They’re indifferently staged and a bit odd. One entails the pursuit of a tiny, floating glowing orb through a night forest. Another finds him dropped into a literal snakepit swarming with giant computer-generated anacondas. As they slither and hiss, the Indy Jones line “Snakes! Why did it have to be snakes?” pops to mind. Which only serves to remind one that, “Hey! Ford! Now there’s a guy with presence in a picture.”

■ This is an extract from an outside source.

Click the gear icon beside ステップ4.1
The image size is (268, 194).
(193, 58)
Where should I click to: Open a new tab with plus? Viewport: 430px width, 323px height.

The filmmakers made the decision to cast most of the roles with actors of Asian backgrounds (Golding was born in Malaysia; Koji, born in Britain, has a Japanese father), which is a departure from the G.I. Joe Hasbro backstory, where he’s a white guy. The makers rightly realized an American-born ninja just wouldn’t cut it.

Be that as it may, most of the actors have been allowed to deliver their lines through angry sneers. The fight scenes, full of swordplay and gunfire, are choppily edited and somehow lackadaisical. It’s as though Schwentke was operating from a checklist of expected action-movie clichés and hurries through them all.

From time to time the movie brings in characters familiar to fans of the G.I. Joe franchise, Scarlett (Samara Weaving) and the Baroness (Úrsula Corberó), but they’re dropped in so haphazardly you’re left scratching your head: “Who are these women?” Answer: They’re along for the ride to set the stage for the inevitable sequels.

Spare us.

With Henry Golding, Andrew Koji, Úrsula Corberó, Samara Weaving, Haruka Abe, Iko Uwais. Directed by Robert Schwentke, from a screenplay by Evan Spiliotopoulos, Joe Shrapnel and Anna Waterhouse. 122 minutes. Rated PG-13 for sequences of strong violence and brief strong language. Multiple theaters.